Vegetable Hash with Fried Eggs

If you don’t have time to make this in the morning, make the hash a few days ahead, store it in the refrigerator, and then reheat it in a sauté pan or cast-iron skillet.

  • 2 tablespoons extra-Virgin olive oil
  • 1 medium yellow onion diced
  • 1 medium white or green cabbage diced
  • 1 organic red bell pepper, seeded and diced
  • 1 organic green bell pepper seeded and diced
  • 8 asparagus spears trimmed and cut into 1/4-inch pieces
  • 2 scallions thinly sliced
  • 1/2 teaspoon dried oregano
  • 1/2 teaspoon dried thyme
  • 1/2 teaspoon dried sage
  • 1/2 teaspoon sea salt
  • 1 pinch of freshly ground black pepper
  • 8 large omega-3 eggs
  • 1/2 ripe avocado pitted, peeled, and sliced, for garnish
  • 1 fresh basil or parsley chopped, for garnish
  1. Preheat the oven to 400 degrees. Heat the oil in a large oven-safe sauté pan or cast-iron skillet over medium heat for 30 seconds.
  2. Add the onion and sauté, stirring occasionally, until lightly caramelized and golden, 5 to 7 minutes.
  3. Add the cabbage and sauté until soft and golden, 7 to 8 minutes.
  4. Add the bell peppers and sauté until they begin to caramelize, about 5 minutes.
  5. Add the asparagus and scallions and cook for an additional 1 to 2 minutes, or just until the asparagus turns bright green.

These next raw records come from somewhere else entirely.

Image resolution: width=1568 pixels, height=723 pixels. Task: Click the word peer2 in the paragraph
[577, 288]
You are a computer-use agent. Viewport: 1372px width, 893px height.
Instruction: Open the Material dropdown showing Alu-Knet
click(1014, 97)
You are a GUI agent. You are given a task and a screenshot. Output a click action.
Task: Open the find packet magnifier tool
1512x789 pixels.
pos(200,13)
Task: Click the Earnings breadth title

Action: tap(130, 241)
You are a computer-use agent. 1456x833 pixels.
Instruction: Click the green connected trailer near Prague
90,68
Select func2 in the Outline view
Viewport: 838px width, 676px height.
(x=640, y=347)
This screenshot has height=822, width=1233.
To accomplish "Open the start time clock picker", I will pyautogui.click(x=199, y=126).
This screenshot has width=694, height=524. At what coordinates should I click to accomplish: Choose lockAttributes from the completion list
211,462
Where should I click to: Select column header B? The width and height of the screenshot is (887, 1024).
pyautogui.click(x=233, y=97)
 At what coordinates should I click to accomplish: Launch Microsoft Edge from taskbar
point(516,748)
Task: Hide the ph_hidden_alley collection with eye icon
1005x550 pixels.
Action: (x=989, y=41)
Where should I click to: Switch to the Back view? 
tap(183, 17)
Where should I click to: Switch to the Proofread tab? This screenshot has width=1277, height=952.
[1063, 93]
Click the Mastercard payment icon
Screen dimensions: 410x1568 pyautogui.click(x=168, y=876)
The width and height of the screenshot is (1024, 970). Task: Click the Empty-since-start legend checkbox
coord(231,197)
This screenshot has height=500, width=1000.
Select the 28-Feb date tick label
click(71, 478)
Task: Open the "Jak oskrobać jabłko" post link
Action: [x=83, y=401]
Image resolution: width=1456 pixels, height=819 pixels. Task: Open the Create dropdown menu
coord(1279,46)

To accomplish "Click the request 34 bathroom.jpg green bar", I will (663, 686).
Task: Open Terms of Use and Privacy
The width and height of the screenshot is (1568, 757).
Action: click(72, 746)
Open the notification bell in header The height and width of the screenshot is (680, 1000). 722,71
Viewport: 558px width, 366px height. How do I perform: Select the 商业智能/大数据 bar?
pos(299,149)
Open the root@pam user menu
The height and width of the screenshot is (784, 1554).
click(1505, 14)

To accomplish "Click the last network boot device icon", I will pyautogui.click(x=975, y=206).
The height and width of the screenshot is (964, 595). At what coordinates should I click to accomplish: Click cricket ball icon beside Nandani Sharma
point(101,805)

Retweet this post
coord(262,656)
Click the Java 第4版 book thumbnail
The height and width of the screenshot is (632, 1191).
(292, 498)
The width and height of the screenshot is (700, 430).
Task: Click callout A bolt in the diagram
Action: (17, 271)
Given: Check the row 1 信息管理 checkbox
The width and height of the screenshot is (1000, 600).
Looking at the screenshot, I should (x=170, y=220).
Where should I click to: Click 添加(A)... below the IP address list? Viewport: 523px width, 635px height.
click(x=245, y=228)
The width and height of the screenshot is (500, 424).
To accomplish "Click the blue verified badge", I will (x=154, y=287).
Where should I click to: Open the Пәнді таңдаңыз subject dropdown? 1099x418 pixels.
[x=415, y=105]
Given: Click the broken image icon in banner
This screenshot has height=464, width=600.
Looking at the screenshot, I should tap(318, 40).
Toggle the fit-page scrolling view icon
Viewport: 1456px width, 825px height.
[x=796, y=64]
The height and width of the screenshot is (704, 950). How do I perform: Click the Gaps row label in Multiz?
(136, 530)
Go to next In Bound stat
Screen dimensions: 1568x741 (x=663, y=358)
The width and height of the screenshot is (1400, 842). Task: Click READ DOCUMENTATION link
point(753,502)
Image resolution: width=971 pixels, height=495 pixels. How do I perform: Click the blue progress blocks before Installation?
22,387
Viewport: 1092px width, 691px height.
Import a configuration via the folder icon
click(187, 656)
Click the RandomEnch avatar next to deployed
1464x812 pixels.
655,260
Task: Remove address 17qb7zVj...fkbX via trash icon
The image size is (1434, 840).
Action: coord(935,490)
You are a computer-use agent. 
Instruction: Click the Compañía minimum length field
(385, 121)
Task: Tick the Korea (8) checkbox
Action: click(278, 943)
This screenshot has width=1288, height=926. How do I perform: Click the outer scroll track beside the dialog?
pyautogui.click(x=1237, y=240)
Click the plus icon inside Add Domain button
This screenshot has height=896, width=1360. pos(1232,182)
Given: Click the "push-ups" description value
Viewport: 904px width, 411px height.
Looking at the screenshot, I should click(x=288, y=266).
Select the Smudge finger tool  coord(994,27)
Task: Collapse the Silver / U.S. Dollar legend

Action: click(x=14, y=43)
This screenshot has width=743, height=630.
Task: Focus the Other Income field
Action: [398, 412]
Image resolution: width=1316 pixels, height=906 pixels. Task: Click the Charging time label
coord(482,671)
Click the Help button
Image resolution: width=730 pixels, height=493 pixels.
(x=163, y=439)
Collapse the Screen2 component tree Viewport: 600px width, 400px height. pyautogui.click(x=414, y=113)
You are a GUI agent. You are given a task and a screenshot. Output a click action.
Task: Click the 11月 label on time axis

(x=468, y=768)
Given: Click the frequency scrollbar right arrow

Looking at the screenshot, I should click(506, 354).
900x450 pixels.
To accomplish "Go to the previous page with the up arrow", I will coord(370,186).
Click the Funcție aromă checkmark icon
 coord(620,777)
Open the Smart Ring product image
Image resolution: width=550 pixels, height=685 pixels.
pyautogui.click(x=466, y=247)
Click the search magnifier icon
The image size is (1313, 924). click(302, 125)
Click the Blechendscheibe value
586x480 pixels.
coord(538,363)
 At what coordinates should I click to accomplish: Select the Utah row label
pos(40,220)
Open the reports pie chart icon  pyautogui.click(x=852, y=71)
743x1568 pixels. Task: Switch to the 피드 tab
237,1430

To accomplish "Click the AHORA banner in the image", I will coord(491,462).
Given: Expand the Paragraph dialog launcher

  6. Season the vegetables with the dried herbs, salt, and black pepper.
  7. Make four small wells in the surface of the hash, each about the size of a lemon, and carefully break two eggs into each well.
  8. Place the pan in the oven and bake until the eggs are set, 5 to 7 minutes. (Alternatively, you can poach or fry the eggs, then serve them on individual plates of hash.)
  9. Garnish each egg with avocado and fresh herbs and serve.